I joined the project as a visual research consultant to support in thinking visually, from thinking about possible outputs, through to filming and editing the many short videos. It was such a privilege to be part of the process from beginning to end. I could contribute through my background in visual storytelling and migration, while learning from the researchers who were doing much of the heavy lifting. 

The intensity of research

For me, the genius of the project lay in its simple but profound premise: people continue to live their lives even if there is little legal pathway to do so. It was sometimes painful, but always fascinating, to learn how people navigate that tension. While working on this project, I was also doing a PhD research on depopulation in Italy. One day, I would be in an abandoned village, and mere days later, I would find myself walking through an overcrowded cemetery in the Netherlands discussing the difficulty of finding space for the dead. As my research was running parallel with this project, I often found myself wondering about these kinds of strange synchronisms that were taking place in different parts of the world.

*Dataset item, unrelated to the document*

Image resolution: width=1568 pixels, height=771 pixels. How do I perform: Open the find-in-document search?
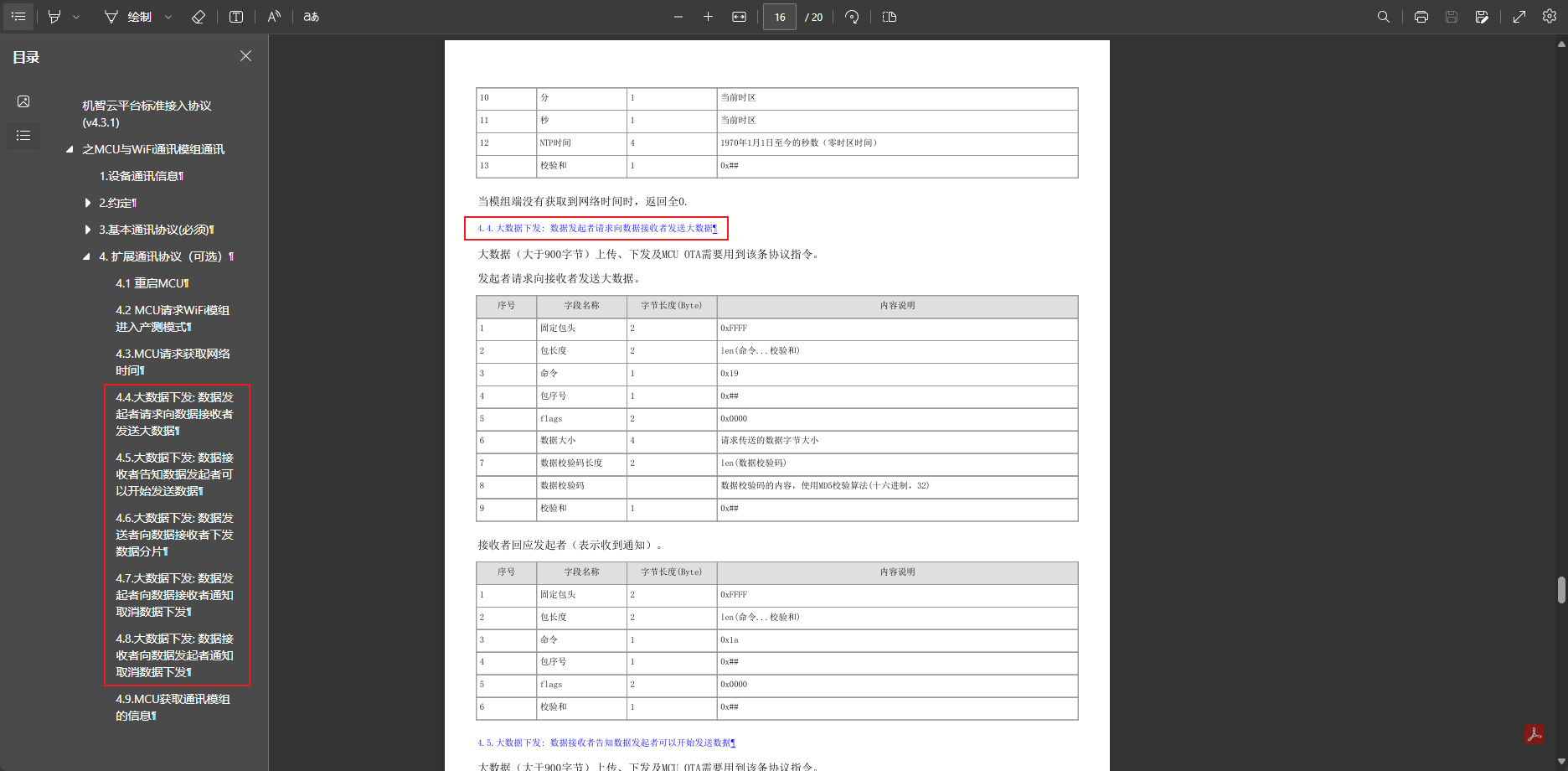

In all, what stands out to me is not one moment, but the sheer intensity of diving into the complexity of the research, the intimacy of participants’ stories, and the effort to do justice to them, all during short bursts of travel to Morocco and the Netherlands. 

We began with some pretty wild ideas for the visual output, but the pandemic forced us to adapt constantly. I’m proud that, amidst uncertainty, we nevertheless created an extensive body of work that reflects our team’s spirit, the messiness of ethnography, and offers a deeply personal glimpse into the ways laws, norms, and procedures affect lives.